-- The records follows --

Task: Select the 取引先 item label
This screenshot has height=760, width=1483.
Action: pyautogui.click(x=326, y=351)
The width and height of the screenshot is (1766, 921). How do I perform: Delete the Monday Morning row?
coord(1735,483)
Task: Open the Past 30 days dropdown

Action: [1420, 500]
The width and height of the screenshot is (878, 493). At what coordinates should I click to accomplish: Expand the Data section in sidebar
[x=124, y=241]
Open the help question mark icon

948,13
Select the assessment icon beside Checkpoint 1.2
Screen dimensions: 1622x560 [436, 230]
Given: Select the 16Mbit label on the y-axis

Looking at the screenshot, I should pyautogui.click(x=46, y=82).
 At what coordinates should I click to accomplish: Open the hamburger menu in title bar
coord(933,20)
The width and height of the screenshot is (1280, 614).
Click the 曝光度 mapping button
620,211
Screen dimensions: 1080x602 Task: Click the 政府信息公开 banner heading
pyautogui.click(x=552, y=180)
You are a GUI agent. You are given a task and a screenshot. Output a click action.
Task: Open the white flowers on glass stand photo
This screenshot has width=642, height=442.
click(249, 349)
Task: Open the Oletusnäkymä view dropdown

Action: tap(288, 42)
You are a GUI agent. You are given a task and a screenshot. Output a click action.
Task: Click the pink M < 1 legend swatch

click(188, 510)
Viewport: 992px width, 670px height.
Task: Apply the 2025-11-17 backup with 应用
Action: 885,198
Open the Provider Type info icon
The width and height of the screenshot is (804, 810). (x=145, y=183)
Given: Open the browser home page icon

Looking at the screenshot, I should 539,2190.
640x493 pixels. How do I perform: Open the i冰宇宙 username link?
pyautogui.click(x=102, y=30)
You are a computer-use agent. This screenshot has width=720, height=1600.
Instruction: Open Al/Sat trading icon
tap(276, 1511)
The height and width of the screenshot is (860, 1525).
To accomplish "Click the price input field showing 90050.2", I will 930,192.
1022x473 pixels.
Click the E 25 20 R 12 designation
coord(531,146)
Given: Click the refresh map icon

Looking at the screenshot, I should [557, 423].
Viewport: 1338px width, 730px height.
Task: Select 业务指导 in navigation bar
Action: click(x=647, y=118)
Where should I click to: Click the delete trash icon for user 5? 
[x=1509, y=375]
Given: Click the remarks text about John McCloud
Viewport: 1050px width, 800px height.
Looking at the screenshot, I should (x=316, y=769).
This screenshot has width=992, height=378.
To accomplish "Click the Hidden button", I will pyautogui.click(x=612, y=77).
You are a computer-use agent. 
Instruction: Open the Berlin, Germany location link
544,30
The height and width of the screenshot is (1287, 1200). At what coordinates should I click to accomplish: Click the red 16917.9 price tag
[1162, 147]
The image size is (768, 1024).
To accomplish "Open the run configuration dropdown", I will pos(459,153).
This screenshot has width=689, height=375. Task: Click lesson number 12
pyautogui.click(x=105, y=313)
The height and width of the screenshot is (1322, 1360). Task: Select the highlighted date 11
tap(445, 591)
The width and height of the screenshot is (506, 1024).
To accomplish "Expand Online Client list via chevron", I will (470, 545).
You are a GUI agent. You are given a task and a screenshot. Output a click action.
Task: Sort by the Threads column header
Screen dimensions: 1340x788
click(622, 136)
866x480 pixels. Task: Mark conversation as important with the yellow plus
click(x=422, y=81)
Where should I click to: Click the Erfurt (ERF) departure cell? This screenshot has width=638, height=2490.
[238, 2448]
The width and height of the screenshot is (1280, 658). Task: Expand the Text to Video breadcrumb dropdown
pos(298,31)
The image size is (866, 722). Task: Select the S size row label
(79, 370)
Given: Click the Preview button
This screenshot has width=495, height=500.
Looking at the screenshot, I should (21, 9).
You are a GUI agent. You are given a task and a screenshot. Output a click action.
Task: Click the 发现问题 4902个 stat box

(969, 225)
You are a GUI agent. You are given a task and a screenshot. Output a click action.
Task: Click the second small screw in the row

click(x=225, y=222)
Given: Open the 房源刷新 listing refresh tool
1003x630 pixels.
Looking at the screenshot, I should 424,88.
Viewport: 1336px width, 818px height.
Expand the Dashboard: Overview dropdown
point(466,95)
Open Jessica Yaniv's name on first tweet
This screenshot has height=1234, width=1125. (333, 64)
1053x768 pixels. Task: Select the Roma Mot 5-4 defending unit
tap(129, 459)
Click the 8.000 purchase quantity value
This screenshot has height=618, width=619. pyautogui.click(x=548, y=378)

-- The records concluded --

Task to complete: In the entries above, find the line containing "The width and height of the screenshot is (506, 1024).". Set down that line and every line after it through the last one, exactly and alone.

Written answer:
The width and height of the screenshot is (506, 1024).
To accomplish "Expand Online Client list via chevron", I will (470, 545).
You are a GUI agent. You are given a task and a screenshot. Output a click action.
Task: Sort by the Threads column header
Screen dimensions: 1340x788
click(622, 136)
866x480 pixels. Task: Mark conversation as important with the yellow plus
click(x=422, y=81)
Where should I click to: Click the Erfurt (ERF) departure cell? This screenshot has width=638, height=2490.
[238, 2448]
The width and height of the screenshot is (1280, 658). Task: Expand the Text to Video breadcrumb dropdown
pos(298,31)
The image size is (866, 722). Task: Select the S size row label
(79, 370)
Given: Click the Preview button
This screenshot has width=495, height=500.
Looking at the screenshot, I should (21, 9).
You are a GUI agent. You are given a task and a screenshot. Output a click action.
Task: Click the 发现问题 4902个 stat box

(969, 225)
You are a GUI agent. You are given a task and a screenshot. Output a click action.
Task: Click the second small screw in the row

click(x=225, y=222)
Given: Open the 房源刷新 listing refresh tool
1003x630 pixels.
Looking at the screenshot, I should 424,88.
Viewport: 1336px width, 818px height.
Expand the Dashboard: Overview dropdown
point(466,95)
Open Jessica Yaniv's name on first tweet
This screenshot has height=1234, width=1125. (333, 64)
1053x768 pixels. Task: Select the Roma Mot 5-4 defending unit
tap(129, 459)
Click the 8.000 purchase quantity value
This screenshot has height=618, width=619. pyautogui.click(x=548, y=378)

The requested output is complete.